> **REQUIRED ACTION**
Skip every picture and copy only the lines from the one containing "The height and" to the final line of the records below.

> **DATASET CONTENT**
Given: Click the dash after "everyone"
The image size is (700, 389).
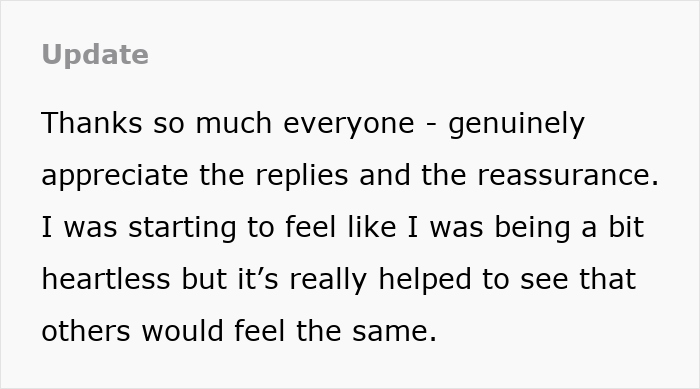Looking at the screenshot, I should point(431,125).
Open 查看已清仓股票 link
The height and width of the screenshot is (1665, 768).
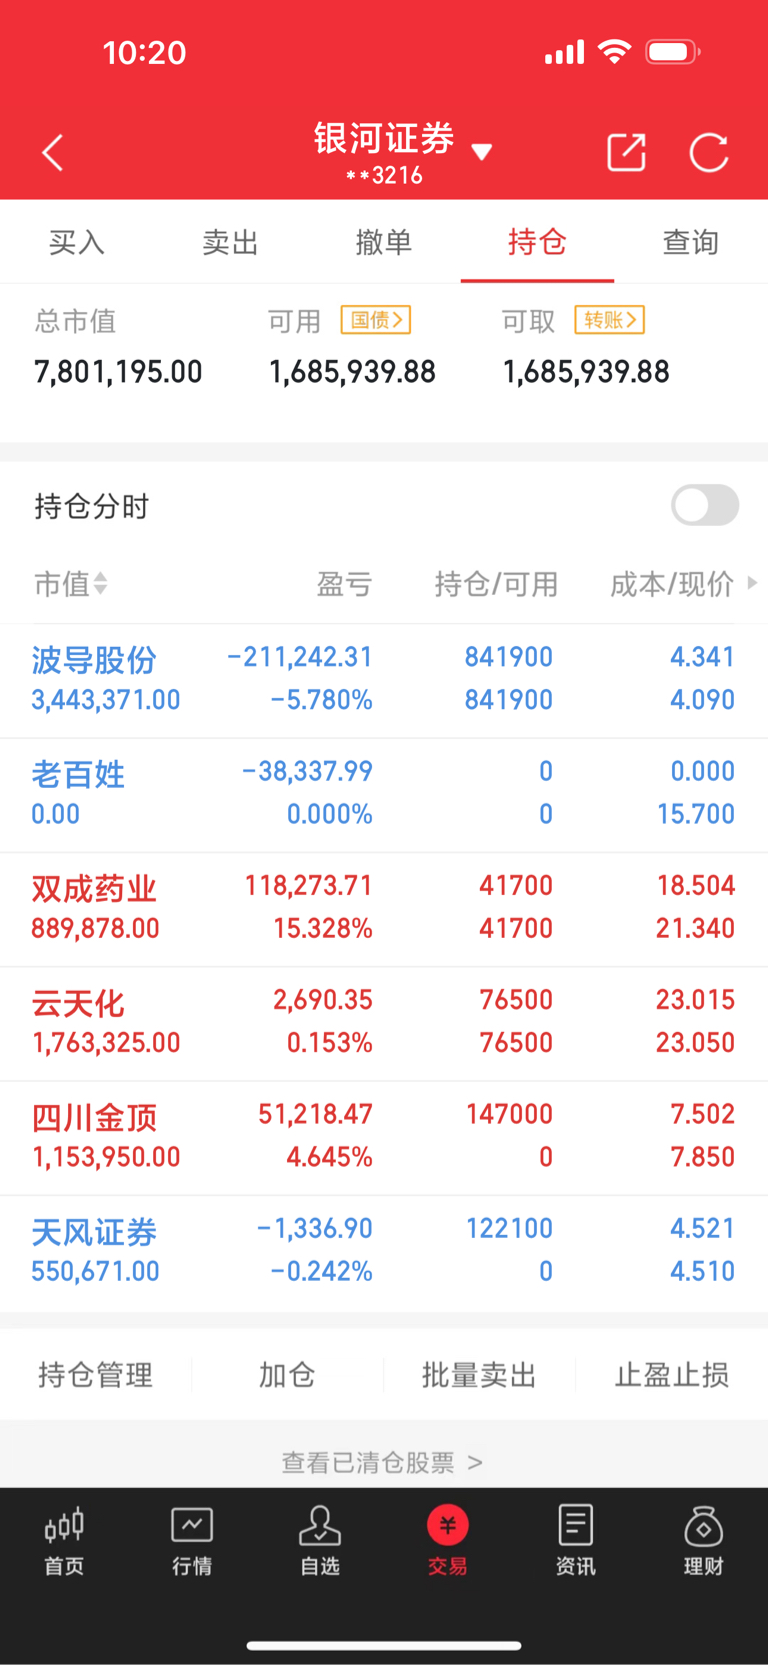point(383,1463)
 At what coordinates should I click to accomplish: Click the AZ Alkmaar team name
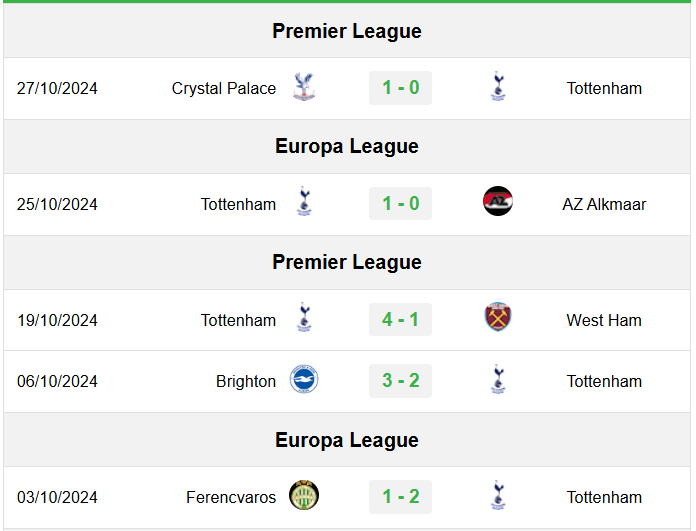click(604, 205)
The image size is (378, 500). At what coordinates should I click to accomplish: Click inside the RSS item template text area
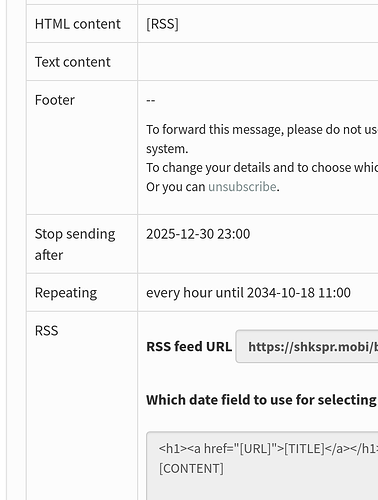pos(262,466)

> **SOLUTION FOR THIS EXERCISE**
The height and width of the screenshot is (1665, 768).
point(383,1463)
 At what coordinates should I click to accomplish: Click the AZ Alkmaar team name
click(604, 205)
The image size is (378, 500). At what coordinates should I click to accomplish: Click inside the RSS item template text area
pos(262,466)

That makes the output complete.